Alleine gegen einen Großkonzern klagen? Viel zu riskant, finden Privatpersonen oft. Sogenannte Musterfeststellungsklagen sollen die Position der Verbraucher deutlich verbessern. Ab heute sind sie möglich. Oppositionspolitiker halten das Gesetz aber für einen zahnlosen Tiger.

Der Bundesverband Verbraucherzentrale (vzbv) rechnet mit eine Reihe von Musterklagen geschädigter Verbraucher gegen deutsche Konzerne. "Ich gehe davon aus, dass im nächsten Jahr weitere Musterfeststellungsklagen in unterschiedlichen Bereichen folgen werden", sagte vzbv-Vorstand Klaus Müller den Zeitungen des Redaktionsnetzwerks Deutschland anlässlich des Inkrafttretens des entsprechenden Gesetzes.

Der Verband reicht heute im Abgasskandal gegen VW Klage auf Schadensersatzansprüche vor dem Oberlandesgericht Braunschweig ein. "Volkswagen war der Beschleuniger dieses Gesetzgebungsverfahrens", sagte Müller. "Eigentlich ist dieses Klageinstrument aber gedacht für überhöhte Energiekosten, überteuerte Telefontarife oder Verstöße im Reise- oder Mietrecht."

Die Musterklage werde mehr Verbraucher motivieren, ihre Rechte einzufordern, glaubt Müller. "Die meisten Verbraucher haben eine hohe Hemmschwelle, ihr Recht auf Schadenersatz vor Gericht einzufordern. Die Musterfeststellungsklage senkt die Hemmschwelle, gerade wenn es nur um kleine Summen geht."

Zweifel an der Wirksamkeit

Mit der Musterfeststellungsklage sollen Verbraucher ihre Ansprüche gegenüber Unternehmen künftig besser durchsetzen können. FDP und Grüne meldeten aber Zweifel an der Wirksamkeit des Gesetzes an.Die große Koalition habe eine "bessere Rechtsdurchsetzung für Verbraucher und ein effektives Verfahren" für Kläger und Gerichte versprochen, sagte die verbraucherschutzpolitische Sprecherin der FDP-Bundestagfraktion, Katharina Willkomm, dem "Handelsblatt". "Nichts davon trifft zu", so Willkomm weiter. "Die betroffenen Verbraucher, als erstes die geschädigten Diesel-Fahrer, werden feststellen, dass sich keines dieser Versprechen realisieren wird."

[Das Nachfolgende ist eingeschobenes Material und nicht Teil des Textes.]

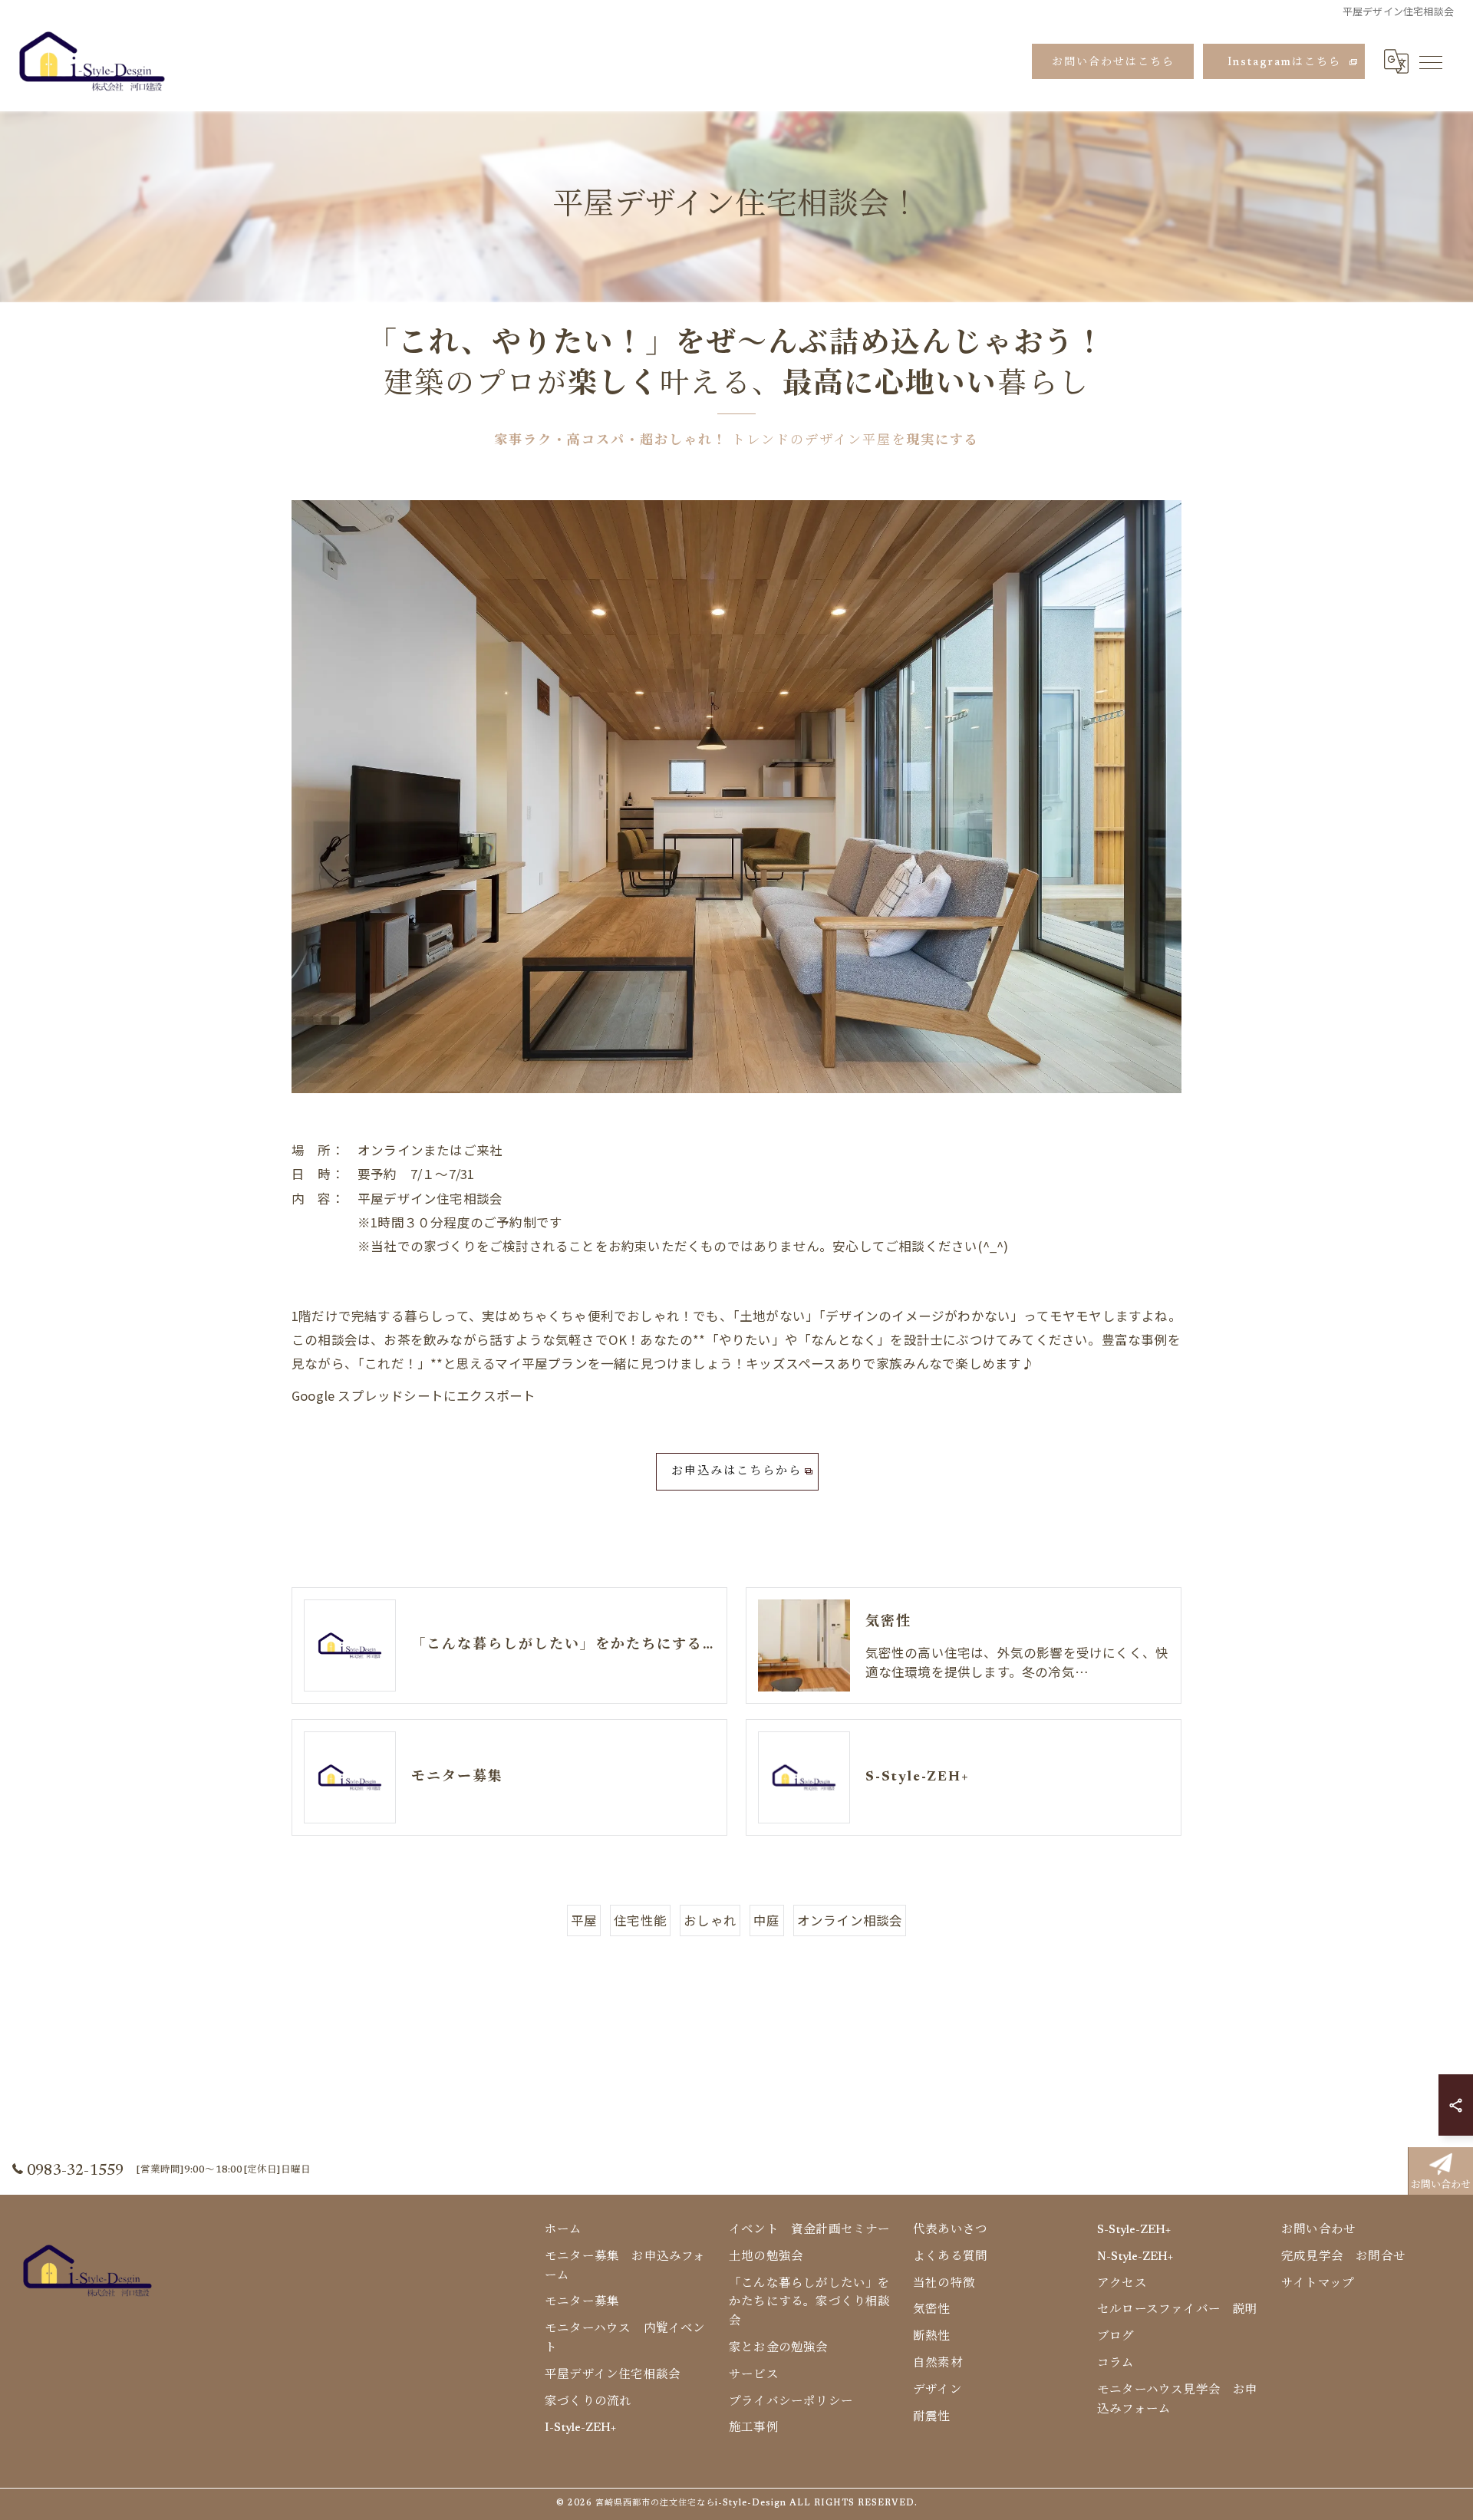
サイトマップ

Das Musterklageverfahren gegen Volkwagen werde sich in die Länge ziehen. Am Ende stehe dann kein Schadenersatz für die betroffenen Dieselbesitzer, "sondern bestenfalls die gerichtliche Bestätigung, dass ein Schaden vorliegt". Wer Schadenersatz haben wolle, müsse nach dem Ende des Musterverfahrens nochmal ganz individuell klagen, kritisiert Willkomm.

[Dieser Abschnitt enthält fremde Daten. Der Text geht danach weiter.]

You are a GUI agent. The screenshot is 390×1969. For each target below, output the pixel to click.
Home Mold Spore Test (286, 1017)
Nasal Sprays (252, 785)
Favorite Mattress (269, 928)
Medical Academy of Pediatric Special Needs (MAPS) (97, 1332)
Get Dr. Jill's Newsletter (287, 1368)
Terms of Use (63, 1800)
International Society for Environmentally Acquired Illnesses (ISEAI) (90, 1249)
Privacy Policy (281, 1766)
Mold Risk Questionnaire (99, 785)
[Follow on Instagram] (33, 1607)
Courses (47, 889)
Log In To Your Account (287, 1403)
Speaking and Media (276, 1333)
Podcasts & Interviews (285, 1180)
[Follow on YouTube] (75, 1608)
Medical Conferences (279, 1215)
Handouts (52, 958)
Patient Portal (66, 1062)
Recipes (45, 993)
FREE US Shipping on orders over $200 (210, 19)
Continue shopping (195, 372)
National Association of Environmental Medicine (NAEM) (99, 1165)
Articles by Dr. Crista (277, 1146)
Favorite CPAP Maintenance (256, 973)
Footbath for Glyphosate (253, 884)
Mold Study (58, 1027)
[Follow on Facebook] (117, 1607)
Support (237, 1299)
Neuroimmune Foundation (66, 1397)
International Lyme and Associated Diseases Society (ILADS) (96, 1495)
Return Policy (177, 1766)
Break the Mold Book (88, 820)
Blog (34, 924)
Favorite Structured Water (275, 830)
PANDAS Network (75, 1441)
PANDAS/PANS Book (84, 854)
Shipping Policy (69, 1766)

Ähnlich äußerte sich Grünen-Fraktionschef Anton Hofreiter. Das Verfahren stelle "keinen funktionierenden kollektiven Rechtsschutz dar", sagte Hofreiter der "Neuen Osnabrücker Zeitung". Verbraucher müssten auf aufwendigen Umwegen mit komplizierten Verfahren für Gerechtigkeit kämpfen.

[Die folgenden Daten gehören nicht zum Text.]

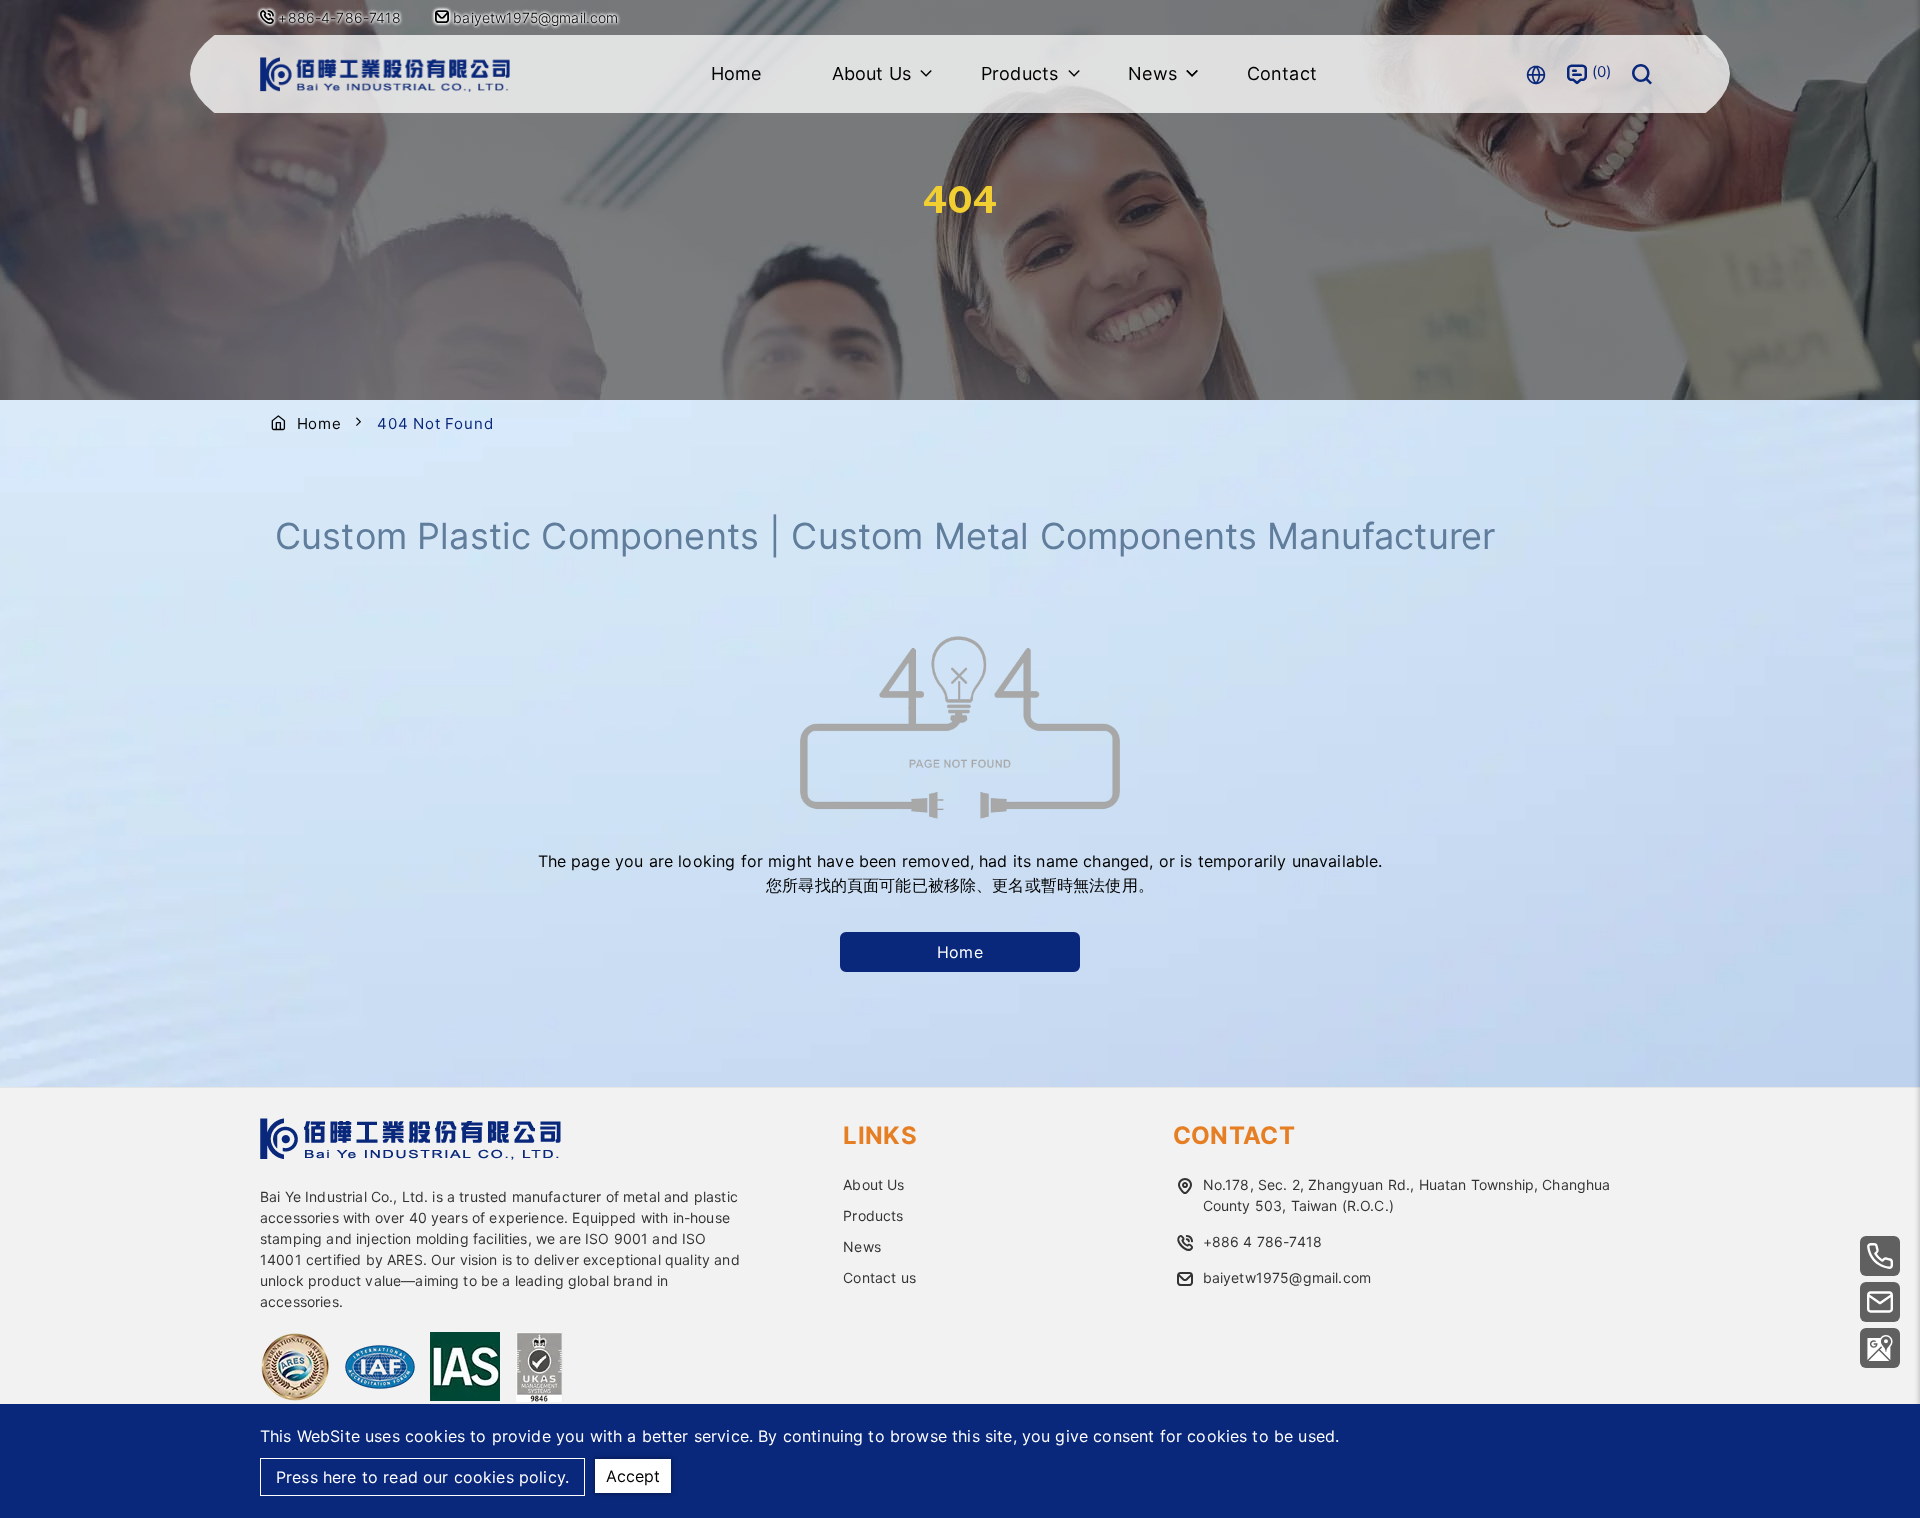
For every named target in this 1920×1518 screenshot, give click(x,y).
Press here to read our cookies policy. (422, 1477)
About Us (873, 1184)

"Wenn sich kein Verband findet, der die Interessen der Betroffenen vertritt, bleiben sie wie bisher auf sich gestellt", kritisierte der Vorsitzende der Grünen-Bundestagsfraktion. Selbst wenn die Klage erfolgreich sei, bekämen die Betrogenen nicht automatisch die ihnen zustehende Entschädigung. "Sie müssen das Geld in einem weiteren Schritt einfordern, eventuell sogar mit einer individuellen Klage."